Furthermore, the present invention provides an apparatus comprising: one or more processors; memory for storing one or more programs that, when executed by the one or more processors, cause the one or more processors to perform a method as described above.
Accordingly, the present invention provides a storage medium storing a computer program which, when executed by a processor, implements a method as claimed in any one of the above.
3. Advantageous effects
Compared with the prior art, the technical scheme provided by the invention has the following beneficial effects:
by extracting and processing the literal characteristics of the domain name, taking the processed characteristics as the input of a convolutional neural network, carrying out convolutional calculation on the extracted linguistic characteristics by the convolutional neural network, and extracting the implicit relationship among the characteristics, the method has the advantages of low cost, quick response and high accuracy; the detection precision is about 98.7%, the detection time is reduced by 15.2%, and the method is more suitable for real-time network monitoring scenes.
Drawings
FIG. 1 is a schematic diagram of an apparatus according to the present invention.
Fig. 2 is an architecture diagram of a domain name detection system according to an embodiment of the present invention;
fig. 3 is a flowchart of a domain name feature screening method according to an embodiment of the present invention;
fig. 4 is a one-dimensional convolutional neural network model in a domain name classification method according to an embodiment of the present invention.
Fig. 5 is a flowchart of a domain name classification method according to an embodiment of the present invention.
Fig. 6 is a schematic structural diagram of a domain name detection system according to an embodiment of the present invention.
Detailed Description
For a further understanding of the present invention, reference will now be made in detail to the embodiments illustrated in the drawings.
The present application will be described in further detail with reference to the following drawings and examples. It is to be understood that the specific embodiments described herein are merely illustrative of the relevant invention and not restrictive of the invention. It should be noted that, for convenience of description, only the portions related to the present invention are shown in the drawings. The terms first, second, and the like in the present invention are provided for convenience of describing the technical solution of the present invention, and have no specific limiting effect, but are all generic terms, and do not limit the technical solution of the present invention. It should be noted that the embodiments and features of the embodiments in the present application may be combined with each other without conflict. The present application will be described in detail below with reference to the embodiments with reference to the attached drawings.
Example 1
As shown in fig. 3, the present embodiment provides a domain name feature screening method, including:
extracting a domain name from the measured data, and extracting a plurality of characteristics for distinguishing the domain name generated by a domain name generation algorithm from a normal domain name according to the domain name to form an original domain name data characteristic matrix;
subtracting the average value of each characteristic from the characteristic value of each row of characteristics in the original domain name data characteristic matrix;
calculating a covariance matrix of an original domain name data feature matrix and a feature vector and a feature value thereof;
and sorting the eigenvectors of the covariance matrix according to the eigenvalue sizes corresponding to the eigenvectors of the covariance matrix, and selecting a plurality of eigenvectors needing to be reserved.
The method comprises the steps of processing measured data, filtering invalid information in the measured data, extracting the literal characteristics of a domain name, wherein the characteristics are used for distinguishing the domain name generated by a domain name generation algorithm from a normal domain name, and extracting manually, most DGA domain names are a string of irregular character strings due to high randomness, and the difference between the DGA domain name and the normal domain name can be accurately positioned in a manual extraction mode, so that the classification characteristics of being few and precise and small in classification error probability can be obtained, and the two can be distinguished more accurately.

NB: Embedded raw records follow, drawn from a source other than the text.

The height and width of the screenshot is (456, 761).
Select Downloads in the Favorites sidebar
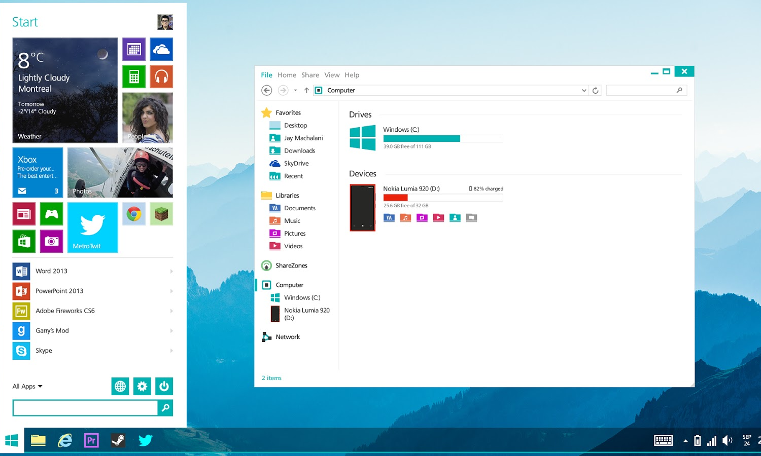[299, 151]
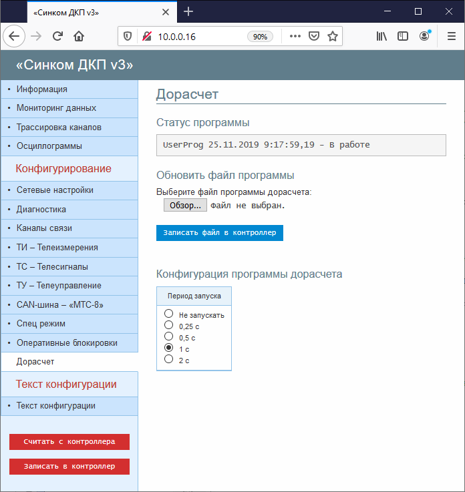Image resolution: width=465 pixels, height=492 pixels.
Task: Select the 'Не запускать' period option
Action: point(169,314)
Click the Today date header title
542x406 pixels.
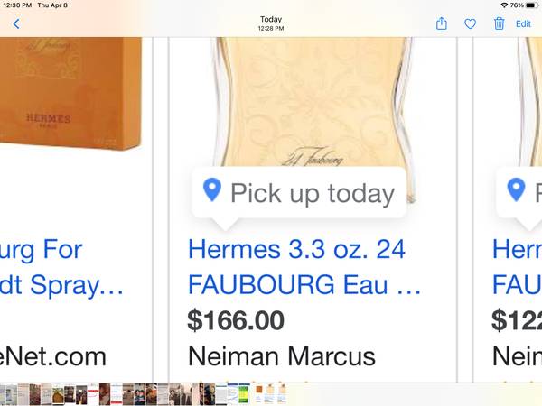point(271,19)
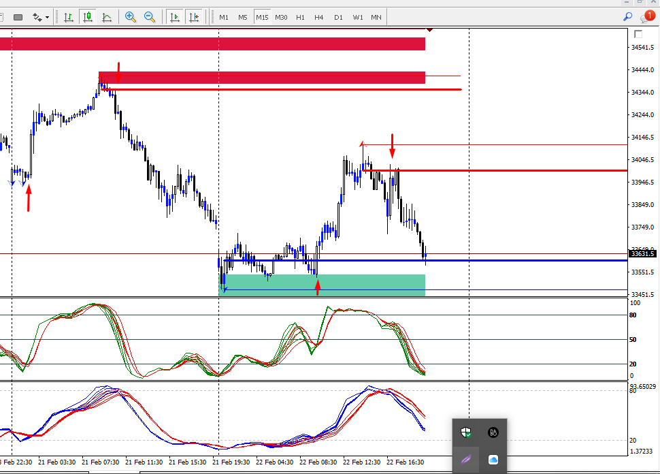This screenshot has height=474, width=660.
Task: Zoom out of the chart
Action: 150,17
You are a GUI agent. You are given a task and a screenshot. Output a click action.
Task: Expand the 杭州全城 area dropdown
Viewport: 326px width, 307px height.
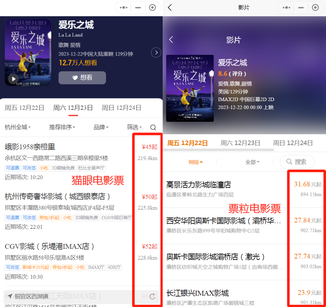pos(18,127)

This feature includes two categories: basic features and derived features. Most DGA domain names have stronger randomness and are strings with irregular characters, all the characters with stronger randomness are suitable for the characteristics, and a small part of the domain names are based on words DGA. In one embodiment, the basic features include 18 features such as domain name length, total number of consonants, total number of vowels, entropy, etc. The derived features comprise 19 features calculated by basic feature values, such as the ratio of entropy to domain name length, the ratio of total consonants to total vowels, the ratio of total consonant letters to domain name length, the ratio of total vowel letters to domain name length, and the like. The randomness of the DGA domain name is relatively strong, so that the number of extracted features is indefinite, and is determined according to the actual DGA domain name and is not limited by the enumeration in this embodiment.
The extracted features are further processed, namely, the PCA algorithm is utilized to screen out the features which are most effective for classifying and identifying the DGA domain name and the normal domain name, so as to obtain a domain name data feature dimension reduction matrix, namely, a group of less and precise classification features (namely, a plurality of feature vectors which are automatically selected) with small classification error probability are obtained, so that the DGA domain name can be more accurately detected, and meanwhile, the storage and calculation expenses are saved.
Because the PCA algorithm has the advantages of reducing the calculation overhead of the algorithm, removing noise, having no parameter limitation at all, and the like, in the present embodiment, the PCA algorithm shown in fig. 1 is used as a method for feature selection, and there are two different ways for feature selection by the PCA algorithm, one is to specify the number of dimensions to be reduced, and specify how many dimensions to be reduced, and certainly, the larger the dimension is reduced, the more effective information is lost. The other is automatic dimensionality reduction, which enables the PCA algorithm to automatically select a proper dimensionality, namely, automatically select a plurality of feature vectors needing to be reserved, and finally reduce the 37 feature dimensionalities in the above embodiment to 33 dimensionalities. The two modes are tested and compared, and the effect of automatically reducing the dimension and selecting the features for classification is superior to the effect of the specified dimension.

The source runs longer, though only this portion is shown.